■ **GIVEN EXERCISE**
Count the lines below that contain the string "coord", and reply with the number alone.

■ **RECORD LIST**
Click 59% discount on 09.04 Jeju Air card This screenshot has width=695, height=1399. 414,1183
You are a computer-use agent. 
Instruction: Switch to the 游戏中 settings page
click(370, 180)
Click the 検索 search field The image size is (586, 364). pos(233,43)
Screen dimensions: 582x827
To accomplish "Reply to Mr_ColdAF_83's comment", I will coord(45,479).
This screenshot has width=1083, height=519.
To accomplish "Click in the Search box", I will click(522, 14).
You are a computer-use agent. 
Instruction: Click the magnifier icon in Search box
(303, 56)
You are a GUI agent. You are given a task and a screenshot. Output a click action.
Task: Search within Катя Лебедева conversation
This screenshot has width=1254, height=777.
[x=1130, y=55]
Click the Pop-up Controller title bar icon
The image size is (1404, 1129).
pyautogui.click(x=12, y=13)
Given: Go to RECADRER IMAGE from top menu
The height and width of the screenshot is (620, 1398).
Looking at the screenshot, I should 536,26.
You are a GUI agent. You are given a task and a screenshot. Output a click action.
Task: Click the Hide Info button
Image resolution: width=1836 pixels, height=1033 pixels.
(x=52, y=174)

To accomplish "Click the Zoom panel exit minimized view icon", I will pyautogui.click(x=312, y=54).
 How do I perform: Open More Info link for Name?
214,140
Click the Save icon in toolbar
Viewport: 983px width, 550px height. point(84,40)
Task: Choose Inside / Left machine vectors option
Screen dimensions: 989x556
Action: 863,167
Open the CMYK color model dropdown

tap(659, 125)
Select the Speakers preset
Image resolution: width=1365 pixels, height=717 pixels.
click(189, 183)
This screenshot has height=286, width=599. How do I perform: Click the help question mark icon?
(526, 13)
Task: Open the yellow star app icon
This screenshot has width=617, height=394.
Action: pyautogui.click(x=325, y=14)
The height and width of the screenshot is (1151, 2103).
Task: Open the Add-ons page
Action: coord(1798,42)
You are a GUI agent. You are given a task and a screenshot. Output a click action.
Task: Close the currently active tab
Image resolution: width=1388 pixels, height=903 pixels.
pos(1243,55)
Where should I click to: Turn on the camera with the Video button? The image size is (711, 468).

■ **TASK ANSWER**
2